Grieving Patricia Pickens: Introduction

 Stephen Ministry produces a resource called Journeying Through Grief.  We’ve given hundreds of books and gifts away to those suffering the loss of a loved one.  Each time a book is sent, a handwritten card or letter is enclosed with a gift card.  Demand has been steady and our purchases of the materials have increased in volume and frequency.

I discovered the resource less than five years after the death of my mother.  In several handwritten notes to the grieving, I confessed my desire to receive the same care I was offering.  Gifts, that the giver would like to receive, are the best kind.  During more than a decade of pastoral ministry, I have been giving the gift I hoped to one day receive.
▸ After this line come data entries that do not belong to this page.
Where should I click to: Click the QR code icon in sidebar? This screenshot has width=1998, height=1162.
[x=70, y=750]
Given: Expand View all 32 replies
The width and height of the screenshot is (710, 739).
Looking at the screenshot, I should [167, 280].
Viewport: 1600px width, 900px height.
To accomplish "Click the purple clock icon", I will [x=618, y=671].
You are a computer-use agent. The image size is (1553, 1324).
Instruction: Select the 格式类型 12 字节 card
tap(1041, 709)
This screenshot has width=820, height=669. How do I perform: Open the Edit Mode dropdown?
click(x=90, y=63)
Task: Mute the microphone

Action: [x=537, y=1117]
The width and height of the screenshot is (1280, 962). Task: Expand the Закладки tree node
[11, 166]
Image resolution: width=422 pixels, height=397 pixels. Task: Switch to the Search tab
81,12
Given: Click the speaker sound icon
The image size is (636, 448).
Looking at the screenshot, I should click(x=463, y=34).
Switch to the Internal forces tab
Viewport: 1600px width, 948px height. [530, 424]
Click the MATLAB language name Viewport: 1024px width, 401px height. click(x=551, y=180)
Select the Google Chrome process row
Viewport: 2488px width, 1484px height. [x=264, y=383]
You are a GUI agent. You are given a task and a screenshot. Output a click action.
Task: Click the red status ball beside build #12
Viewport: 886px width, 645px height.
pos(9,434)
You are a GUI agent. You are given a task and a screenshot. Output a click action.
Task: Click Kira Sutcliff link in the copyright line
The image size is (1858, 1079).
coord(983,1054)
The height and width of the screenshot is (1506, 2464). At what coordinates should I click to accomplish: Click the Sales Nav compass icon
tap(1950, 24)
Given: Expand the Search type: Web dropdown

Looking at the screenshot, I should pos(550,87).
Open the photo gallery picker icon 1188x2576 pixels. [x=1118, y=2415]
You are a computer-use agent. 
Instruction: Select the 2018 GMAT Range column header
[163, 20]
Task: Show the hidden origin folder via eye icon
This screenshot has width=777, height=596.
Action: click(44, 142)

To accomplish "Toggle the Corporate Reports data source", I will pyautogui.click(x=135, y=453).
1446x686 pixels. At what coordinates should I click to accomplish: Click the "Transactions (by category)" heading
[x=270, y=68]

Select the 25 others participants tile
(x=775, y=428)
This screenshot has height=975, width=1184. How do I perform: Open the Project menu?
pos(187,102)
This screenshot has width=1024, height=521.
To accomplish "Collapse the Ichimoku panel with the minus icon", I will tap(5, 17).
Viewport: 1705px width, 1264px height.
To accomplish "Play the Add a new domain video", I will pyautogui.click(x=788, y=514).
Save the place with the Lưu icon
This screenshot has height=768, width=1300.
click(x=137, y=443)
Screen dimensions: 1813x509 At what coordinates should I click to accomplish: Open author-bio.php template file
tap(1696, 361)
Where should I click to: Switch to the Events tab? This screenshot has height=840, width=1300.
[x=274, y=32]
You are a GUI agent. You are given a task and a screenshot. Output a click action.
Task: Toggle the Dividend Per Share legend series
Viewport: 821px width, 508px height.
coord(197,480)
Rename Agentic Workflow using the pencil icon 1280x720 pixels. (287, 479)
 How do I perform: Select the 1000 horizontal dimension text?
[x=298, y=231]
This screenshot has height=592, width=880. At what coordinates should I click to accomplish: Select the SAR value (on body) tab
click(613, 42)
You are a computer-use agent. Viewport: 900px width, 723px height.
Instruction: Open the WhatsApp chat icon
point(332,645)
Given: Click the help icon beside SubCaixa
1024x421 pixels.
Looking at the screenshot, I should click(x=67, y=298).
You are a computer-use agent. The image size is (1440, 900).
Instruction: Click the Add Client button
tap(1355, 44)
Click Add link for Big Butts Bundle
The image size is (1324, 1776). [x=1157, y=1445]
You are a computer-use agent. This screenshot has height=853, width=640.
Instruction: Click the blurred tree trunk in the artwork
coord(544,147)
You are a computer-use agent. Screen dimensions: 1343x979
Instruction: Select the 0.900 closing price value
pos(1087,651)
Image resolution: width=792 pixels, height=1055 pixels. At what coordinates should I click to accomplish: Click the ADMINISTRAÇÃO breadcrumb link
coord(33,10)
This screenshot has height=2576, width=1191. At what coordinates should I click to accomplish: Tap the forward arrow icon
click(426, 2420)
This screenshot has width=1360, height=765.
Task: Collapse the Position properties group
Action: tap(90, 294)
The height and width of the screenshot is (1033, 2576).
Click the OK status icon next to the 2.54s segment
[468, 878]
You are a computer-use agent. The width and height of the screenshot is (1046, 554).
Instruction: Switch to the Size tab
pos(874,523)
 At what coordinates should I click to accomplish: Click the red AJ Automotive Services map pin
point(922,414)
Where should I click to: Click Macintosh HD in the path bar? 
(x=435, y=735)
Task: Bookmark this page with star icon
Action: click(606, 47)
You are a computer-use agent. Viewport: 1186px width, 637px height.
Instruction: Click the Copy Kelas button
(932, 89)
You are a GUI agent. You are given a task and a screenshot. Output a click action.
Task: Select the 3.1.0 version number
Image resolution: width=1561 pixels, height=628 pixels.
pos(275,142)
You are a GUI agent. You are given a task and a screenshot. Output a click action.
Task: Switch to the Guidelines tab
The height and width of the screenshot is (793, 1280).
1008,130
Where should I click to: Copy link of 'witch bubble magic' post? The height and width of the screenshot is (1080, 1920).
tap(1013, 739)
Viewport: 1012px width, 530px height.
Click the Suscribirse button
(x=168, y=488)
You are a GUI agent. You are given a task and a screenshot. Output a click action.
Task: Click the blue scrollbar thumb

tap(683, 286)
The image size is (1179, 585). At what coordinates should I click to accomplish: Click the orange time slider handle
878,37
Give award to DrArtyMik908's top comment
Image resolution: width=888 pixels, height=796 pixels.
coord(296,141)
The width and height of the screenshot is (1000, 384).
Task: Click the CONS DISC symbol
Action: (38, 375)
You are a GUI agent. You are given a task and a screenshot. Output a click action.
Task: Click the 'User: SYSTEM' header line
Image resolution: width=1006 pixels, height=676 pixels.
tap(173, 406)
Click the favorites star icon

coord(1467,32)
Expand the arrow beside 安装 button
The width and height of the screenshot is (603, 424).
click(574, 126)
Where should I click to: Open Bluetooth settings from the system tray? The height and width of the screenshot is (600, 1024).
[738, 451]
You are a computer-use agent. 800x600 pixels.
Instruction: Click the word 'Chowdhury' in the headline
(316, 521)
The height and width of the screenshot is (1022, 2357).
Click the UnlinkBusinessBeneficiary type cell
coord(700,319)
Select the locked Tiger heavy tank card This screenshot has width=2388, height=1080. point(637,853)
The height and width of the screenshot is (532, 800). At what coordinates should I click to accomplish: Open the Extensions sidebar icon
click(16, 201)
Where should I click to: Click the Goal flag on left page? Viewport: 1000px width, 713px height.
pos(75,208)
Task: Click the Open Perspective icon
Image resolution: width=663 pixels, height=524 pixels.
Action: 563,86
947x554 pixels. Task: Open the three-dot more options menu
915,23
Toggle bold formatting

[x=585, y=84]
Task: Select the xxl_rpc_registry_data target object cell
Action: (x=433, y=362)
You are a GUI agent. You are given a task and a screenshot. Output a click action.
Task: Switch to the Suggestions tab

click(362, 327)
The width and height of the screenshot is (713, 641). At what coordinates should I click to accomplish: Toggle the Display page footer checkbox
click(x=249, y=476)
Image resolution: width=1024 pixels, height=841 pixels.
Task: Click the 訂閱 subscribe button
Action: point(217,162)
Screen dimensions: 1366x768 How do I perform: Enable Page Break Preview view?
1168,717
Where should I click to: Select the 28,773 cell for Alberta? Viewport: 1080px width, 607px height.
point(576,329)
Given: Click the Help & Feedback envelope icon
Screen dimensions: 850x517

Hope deferred makes the heart sick but a longing fulfilled is a tree of life (Proverbs 13:12).  I write under the weighty realization that no one is coming for me; no one is coming to journey through my grief with me.  Twelve years of journeying through other people’s grief, while ignoring my own grief, has made my heart sick.  Publishing this book is a longing fulfilled.


I’ve longed to write a book and like many wannabe authors, have dozens of partially finished projects littering the cloud.  Change comes when present realities are more painful than future possibilities.  Waiting for someone to come and care about my grief is more painful than finishing a journey I’ve watched so many others take.


Kenneth C. Haugk wrote the Journeying Through Grief series.  A reread of his work is fomenting dozens of authors, scriptures and unuttered groanings within me.  In writing while I read, his themes are keeping me on track.  How then do I keep these words from the gravitational pull of some many others I've penned and left incomplete?


A blog will do.


Exposing my grief and allowing people to poke and critique borders exhibitionism.  Publishing is however making writings public.  Availability to people is a violation of the intimate uncovering of grief surrounding my mother and a longing fulfilled.  Few readers will be a relief in that I get the butter of completing a thought without the guns of banter with commentators.  Publishing, I am seeing, is a part of the journey. 


Who reads is much less important than who writes.  I am writing because of the heartbreaking truth that no one is coming for me.  If Kenneth Haugk’s words are going to minister to my hurt, I’m going to have to pour them over my own wound.  With these first keystrokes, I pour.